Appendix 1. About educational databases
All exercises are performed on the databases described below.
1. Computer firm
The database scheme consists of four tables:
Product(maker, model, type)
PC(code, model, speed, ram, hd, cd, price)
Laptop(code, model, speed, ram, hd, screen, price)
Printer(code, model, color, type, price)
The Product table contains data on the maker, model number, and type of product ('PC', 'Laptop', or 'Printer'). It is assumed that model numbers in the Product table are unique for all makers and product types. Each personal computer in the PC table is unambiguously identified by a unique code, and is additionally characterized by its model (foreign key referring to the Product table), processor speed (in MHz) – speed field, RAM capacity (in Mb) - ram, hard disk drive capacity (in Gb) – hd, CD-ROM speed (e.g, '4x') - cd, and its price. The Laptop table is similar to the PC table, except that instead of the CD-ROM speed, it contains the screen size (in inches) – screen. For each printer model in the Printer table, its output type (‘y’ for color and ‘n’ for monochrome) – color field, printing technology ('Laser', 'Jet', or 'Matrix') – type, and price are specified.
2. Recycling firm
The firm owns several buy-back centers for collection of recyclable materials. Each of them receives funds to be paid to the recyclables suppliers. Data on funds received is recorded in the table
Income_o(point, date, inc)
The primary key is (point, date), where point holds the identifier of the buy-back center, and date corresponds to the calendar date the funds were received. The date column doesn’t include the time part, thus, money (inc) arrives no more than once a day for each center. Information on payments to the recyclables suppliers is held in the table
Outcome_o(point, date, out)
In this table, the primary key (point, date) ensures each buy-back center reports about payments (out) no more than once a day, too.
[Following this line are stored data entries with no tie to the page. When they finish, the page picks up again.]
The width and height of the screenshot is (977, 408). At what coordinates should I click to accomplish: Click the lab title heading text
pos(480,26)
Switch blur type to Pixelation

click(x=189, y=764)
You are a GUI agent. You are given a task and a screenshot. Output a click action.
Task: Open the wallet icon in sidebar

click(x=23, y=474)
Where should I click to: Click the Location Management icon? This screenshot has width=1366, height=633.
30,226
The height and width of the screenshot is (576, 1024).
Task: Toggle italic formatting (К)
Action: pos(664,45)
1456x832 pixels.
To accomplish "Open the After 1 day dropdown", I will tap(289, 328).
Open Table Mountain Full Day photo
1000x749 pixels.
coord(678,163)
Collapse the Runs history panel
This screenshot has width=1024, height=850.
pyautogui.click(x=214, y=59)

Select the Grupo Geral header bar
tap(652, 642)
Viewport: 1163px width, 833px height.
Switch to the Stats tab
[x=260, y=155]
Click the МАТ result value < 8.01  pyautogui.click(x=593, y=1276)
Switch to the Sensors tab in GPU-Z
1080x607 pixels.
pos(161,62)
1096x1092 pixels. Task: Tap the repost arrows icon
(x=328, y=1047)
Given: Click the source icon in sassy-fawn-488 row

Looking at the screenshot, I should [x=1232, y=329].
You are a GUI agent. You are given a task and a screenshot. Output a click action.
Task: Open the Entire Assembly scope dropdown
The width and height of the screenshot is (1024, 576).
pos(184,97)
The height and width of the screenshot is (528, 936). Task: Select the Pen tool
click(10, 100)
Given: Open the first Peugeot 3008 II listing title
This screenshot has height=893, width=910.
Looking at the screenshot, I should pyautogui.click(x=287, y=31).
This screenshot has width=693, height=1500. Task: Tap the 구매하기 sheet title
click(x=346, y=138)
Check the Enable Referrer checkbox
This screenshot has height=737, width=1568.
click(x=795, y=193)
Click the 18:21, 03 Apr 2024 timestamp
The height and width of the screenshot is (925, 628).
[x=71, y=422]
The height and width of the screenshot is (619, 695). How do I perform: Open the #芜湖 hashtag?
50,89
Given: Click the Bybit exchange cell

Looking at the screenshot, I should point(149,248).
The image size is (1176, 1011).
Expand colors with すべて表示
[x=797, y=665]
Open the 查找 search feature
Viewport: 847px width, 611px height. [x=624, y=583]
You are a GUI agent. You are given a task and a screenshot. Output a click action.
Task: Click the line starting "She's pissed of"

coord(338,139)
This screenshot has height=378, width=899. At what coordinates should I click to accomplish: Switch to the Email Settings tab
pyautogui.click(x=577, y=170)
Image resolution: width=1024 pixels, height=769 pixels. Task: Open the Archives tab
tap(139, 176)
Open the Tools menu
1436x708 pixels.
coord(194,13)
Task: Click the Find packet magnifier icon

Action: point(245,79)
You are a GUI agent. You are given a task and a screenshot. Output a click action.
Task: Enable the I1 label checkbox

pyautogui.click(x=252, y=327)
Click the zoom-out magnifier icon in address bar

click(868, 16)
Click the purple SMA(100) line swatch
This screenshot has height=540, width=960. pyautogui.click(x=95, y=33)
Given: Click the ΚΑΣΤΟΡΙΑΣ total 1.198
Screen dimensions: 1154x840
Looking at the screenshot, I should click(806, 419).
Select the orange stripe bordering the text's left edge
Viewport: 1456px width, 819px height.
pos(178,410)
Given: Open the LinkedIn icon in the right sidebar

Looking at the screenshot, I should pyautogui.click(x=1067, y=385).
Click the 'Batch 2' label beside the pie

For the case income and expenditure may occur more than once a day, another database schema with tables having a primary key consisting of the single column code is used:
Income(code, point, date, inc)
Outcome(code, point, date, out)
Here, the date column doesn’t include the time part, either.
The database of naval ships that took part in World War II is under consideration. The database consists of the following relations:
Classes(class, type, country, numGuns, bore, displacement)
Ships(name, class, launched)
Outcomes(ship, battle, result)
Ships in classes all have the same general design. A class is normally assigned either the name of the first ship built according to the corresponding design, or a name that is different from any ship name in the database. The ship whose name is assigned to a class is called a lead ship.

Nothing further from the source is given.